В контексте заявленной RPMonitor темы наступления глобального кризиса мы предлагаем читателям цикл бесед с известным русским ученым и публицистом Андреем Ильичем Фурсовым , директором созданного в 1997 г. Института русской истории РГГУ. Отметим, что наш собеседник – автор известных работ о русской истории и русской власти, об истории капиталистической системы и Востока, о геополитике и глобализации, о мировых войнах и идеологии, уделяет в своих трудах особое место проблематике макроисторических кризисов.
СОЦИАЛЬНЫЙ КРИЗИС В ТРЕТЬЕЙ СТЕПЕНИ: ТАКОГО ЕЩЕ НЕ БЫЛО
Для начала оглянемся в прошлое. А. Фурсов выделяет три тяжелых системных кризиса, глубоко потрясших человечество: кризис «длинного» шестнадцатого века, крушение Западной Римской империи (гибель античного мира) и кризис верхнего палеолита (древнекаменного века). Каждый из них представляет свой тип кризиса.
Давайте начнем с ближайшего нам по времени – так называемого кризиса «длинного» шестнадцатого века (1453-1648 гг.) – с периода между падением Константинополя под ударами турок-османов и Вестфальским миром, завершившим Тридцатилетнюю войну. В ходе его произошел генезис капитализма.

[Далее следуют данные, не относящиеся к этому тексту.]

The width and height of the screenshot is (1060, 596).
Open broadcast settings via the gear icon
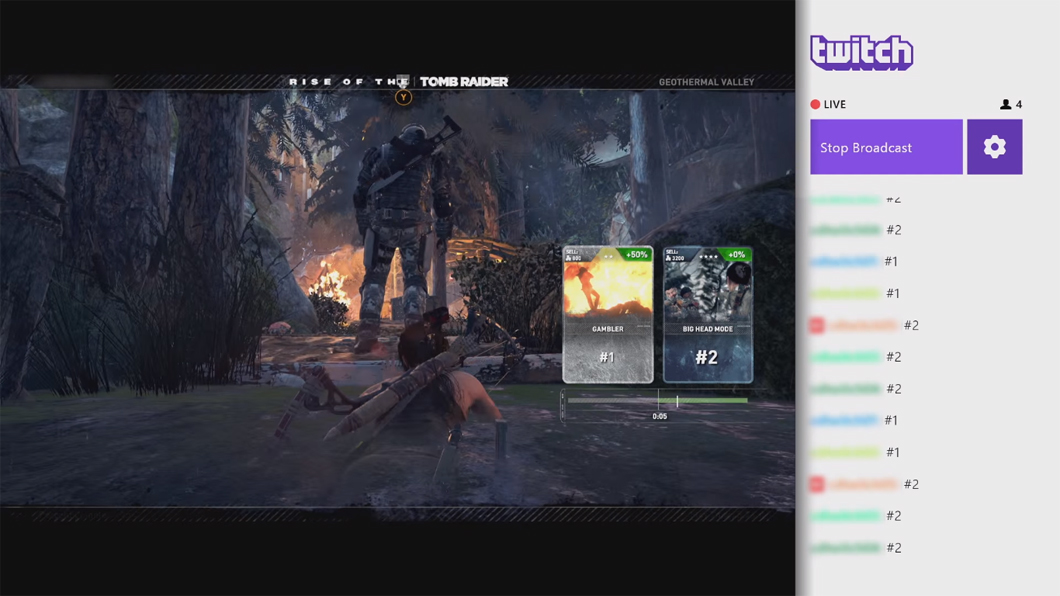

Что произошло накануне этого кризиса? В середине четырнадцатого века по Европе пронеслась эпидемия чумы, выкосившая 20 миллионов душ из ее 60-миллионного населения. В результате «сделочная» позиция крестьянина по отношению к феодалу резко усилилась. Ведь теперь рабочих рук не хватало и власть помещика-сеньора ослабла. В течение тридцати-сорока лет сеньоры пытались силовым способом вернуть прежнее положение вещей, снова приводя «подлую чернь» к покорности. В ответ одно за другими вспыхнули восстания низов – настоящая европейская антифеодальная революция. В 1378-1382 годах прокатываются бунты «белых колпаков» во Франции, Уота Тайлера в Англии и чомпи – во Флоренции. Она надломила хребет феодализма. И после у сеньоров осталась лишь одна стратегия: сохранить свои привилегии и не оказаться ни в кулацком, ни в бюргерском «раю». Мы не можем остановить перемены? Так возглавим их и останемся при власти и богатствах! И не случайно в пятнадцатом веке появляются новые, сильные монархии и централизованно-бюрократические государства привычного нам типа. С этим процессом совпали открытие Америки, возникновение нового мирового разделения труда и революция в военном деле шестнадцатого века.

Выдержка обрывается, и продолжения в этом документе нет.